Eyewitness misidentification is the single greatest cause of wrongful convictions nationwide, and Virginia is no exception. Eyewitness misidentification played a role in 80% of Virginia’s convictions overturned through DNA testing.
Although the state has introduced improved identification procedures, several municipalities have not conformed to the new policies, reported The Virginian-Pilot. Virginia Beach has already made the change and was one of the agencies to assist the state Department of Criminal Justice Services in establishing the reform, the most important being blind administration. Research and experience have shown that the risk of misidentification is sharply reduced if the police officer administering a photo or live lineup is not aware of who the suspect is.

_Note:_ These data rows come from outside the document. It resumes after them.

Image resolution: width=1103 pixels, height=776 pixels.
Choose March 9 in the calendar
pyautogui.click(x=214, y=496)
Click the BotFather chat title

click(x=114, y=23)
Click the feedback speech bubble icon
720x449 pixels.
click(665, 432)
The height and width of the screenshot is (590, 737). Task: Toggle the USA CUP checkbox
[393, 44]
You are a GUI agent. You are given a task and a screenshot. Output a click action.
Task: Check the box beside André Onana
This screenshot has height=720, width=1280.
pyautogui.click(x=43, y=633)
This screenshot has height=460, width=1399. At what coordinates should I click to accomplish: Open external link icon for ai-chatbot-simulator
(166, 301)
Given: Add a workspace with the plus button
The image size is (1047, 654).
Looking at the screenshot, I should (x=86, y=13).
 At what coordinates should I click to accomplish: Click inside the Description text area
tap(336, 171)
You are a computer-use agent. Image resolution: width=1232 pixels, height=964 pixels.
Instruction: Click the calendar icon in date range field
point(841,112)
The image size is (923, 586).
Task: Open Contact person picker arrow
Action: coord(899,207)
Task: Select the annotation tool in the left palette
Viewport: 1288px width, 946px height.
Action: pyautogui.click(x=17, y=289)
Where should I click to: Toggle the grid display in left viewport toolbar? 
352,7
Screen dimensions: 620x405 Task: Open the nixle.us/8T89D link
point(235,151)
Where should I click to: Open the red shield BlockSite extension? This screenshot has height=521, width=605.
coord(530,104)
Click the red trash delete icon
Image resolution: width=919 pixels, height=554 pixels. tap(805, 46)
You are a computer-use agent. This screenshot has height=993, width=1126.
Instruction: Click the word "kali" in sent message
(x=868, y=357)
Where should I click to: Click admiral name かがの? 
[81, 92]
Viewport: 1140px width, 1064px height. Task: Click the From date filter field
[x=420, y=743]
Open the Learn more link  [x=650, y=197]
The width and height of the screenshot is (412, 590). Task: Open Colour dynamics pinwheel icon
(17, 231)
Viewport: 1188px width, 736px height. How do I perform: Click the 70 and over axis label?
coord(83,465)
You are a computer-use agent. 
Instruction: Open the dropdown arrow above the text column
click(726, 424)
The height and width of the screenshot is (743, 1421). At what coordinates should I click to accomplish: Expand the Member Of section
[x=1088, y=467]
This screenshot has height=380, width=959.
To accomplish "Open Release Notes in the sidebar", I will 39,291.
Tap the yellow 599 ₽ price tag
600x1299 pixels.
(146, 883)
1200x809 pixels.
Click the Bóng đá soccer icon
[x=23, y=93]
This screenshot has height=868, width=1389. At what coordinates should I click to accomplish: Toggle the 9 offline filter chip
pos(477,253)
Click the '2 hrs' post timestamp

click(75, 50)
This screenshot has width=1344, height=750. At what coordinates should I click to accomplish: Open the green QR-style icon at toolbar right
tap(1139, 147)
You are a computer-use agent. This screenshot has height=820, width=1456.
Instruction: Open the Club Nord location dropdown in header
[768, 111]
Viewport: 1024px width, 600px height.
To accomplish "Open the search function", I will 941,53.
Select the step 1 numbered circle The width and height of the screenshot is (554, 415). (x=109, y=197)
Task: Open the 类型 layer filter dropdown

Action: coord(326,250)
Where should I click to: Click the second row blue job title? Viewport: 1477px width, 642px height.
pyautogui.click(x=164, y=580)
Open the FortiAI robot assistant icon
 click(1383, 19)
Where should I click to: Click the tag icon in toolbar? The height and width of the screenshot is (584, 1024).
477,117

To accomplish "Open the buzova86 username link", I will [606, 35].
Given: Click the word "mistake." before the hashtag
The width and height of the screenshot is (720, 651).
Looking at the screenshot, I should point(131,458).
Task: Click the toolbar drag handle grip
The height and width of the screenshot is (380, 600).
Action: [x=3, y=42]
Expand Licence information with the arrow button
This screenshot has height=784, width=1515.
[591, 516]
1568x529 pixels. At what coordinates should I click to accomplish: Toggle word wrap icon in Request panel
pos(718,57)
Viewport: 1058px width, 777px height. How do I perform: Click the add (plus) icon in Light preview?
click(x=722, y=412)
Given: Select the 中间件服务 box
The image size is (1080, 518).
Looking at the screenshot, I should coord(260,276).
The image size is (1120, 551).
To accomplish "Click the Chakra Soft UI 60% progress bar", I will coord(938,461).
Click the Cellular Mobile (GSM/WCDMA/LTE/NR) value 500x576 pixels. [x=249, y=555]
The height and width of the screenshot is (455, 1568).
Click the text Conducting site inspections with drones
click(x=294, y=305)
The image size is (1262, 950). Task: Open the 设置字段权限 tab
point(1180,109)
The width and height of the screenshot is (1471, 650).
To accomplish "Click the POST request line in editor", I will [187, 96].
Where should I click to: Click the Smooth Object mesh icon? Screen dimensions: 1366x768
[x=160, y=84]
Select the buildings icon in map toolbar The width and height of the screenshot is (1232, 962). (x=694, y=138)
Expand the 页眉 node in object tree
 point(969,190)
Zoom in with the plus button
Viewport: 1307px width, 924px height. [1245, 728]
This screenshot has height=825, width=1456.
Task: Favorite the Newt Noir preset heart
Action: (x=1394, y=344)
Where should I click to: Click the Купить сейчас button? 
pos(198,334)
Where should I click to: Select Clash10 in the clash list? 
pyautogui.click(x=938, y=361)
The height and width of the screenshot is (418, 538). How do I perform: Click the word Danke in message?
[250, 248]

Virginia officials hoping to eliminate eyewitness misidentifications also want to implement sequential photo arrays of suspects to witnesses. This simply means that the photos are shown sequentially rather than all at once. Research has shown that presenting lineup members one-by-one decreases the rate at which innocent people are identified. When viewing several subjects at once, witnesses tend to choose the person who looks the most like – but may not actually be – the perpetrator.
“Suggestion is unconscious and it’s incredibly powerful,” said Brandon Garrett, a law professor at the University of Virginia who helped Virginia write its new policy. “People are really powerful nonverbal communicators.”
In some wrongful convictions, police told witnesses things such as, “Good job, you picked the right guy,” he said.
“That kind of reassurance and confirmation and encouragement had such a powerful effect that these eyewitnesses were sure they had picked the right one, even though they had picked innocent people,” he said.